Although Trump’s reduced schedule of briefings is commonly interpreted as an effort to diss the intelligence community, it seems that Trump’s chief goal is to keep himself from becoming bored. As he put it on Fox News Sunday a few days ago, “I’m, like, a smart person. I don’t have to be told the same thing and the same words every single day for the next eight years….I don’t need that.”

But the problem with intelligence briefings is not so much that they cause boredom in the recipient as that they routinely induce terror.

Central to the briefing is the “threat matrix,” a compendium assembled by the CIA and the FBI that includes all the “threats” – or more accurately “leads” – needing to be followed up. Garrett Graff reports that it is “filled to the brim with whispers, rumors, and vacuous, unconfirmed information” and that it can come off as “a catalogue of horrors” and as the “daily looming prognoses of Armageddon.” Philip Mudd notes the “voluminous and dominating” threat information, much of which he points out is raw and “below threshold” for top leaders, and notes that it contributes “to a pervasive sense that every day might bring a new attack.”

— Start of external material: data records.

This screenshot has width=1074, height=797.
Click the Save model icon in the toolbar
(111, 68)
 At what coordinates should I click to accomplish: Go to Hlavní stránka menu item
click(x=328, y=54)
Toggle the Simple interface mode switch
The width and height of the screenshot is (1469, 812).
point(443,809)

As Henry Kissinger stresses, “Historians rarely do justice to the psychological stress on a policy-maker.” One can only imagine what happens when this rather natural hazard of office is exacerbated every day by fusillades of seemingly dire threat information generated by people who are paid to identify and inflate threats, not to downplay them. “My job,” recalls one Pentagon official, “was to look for all the bad stuff. Scanning for threats is what we get paid to do.”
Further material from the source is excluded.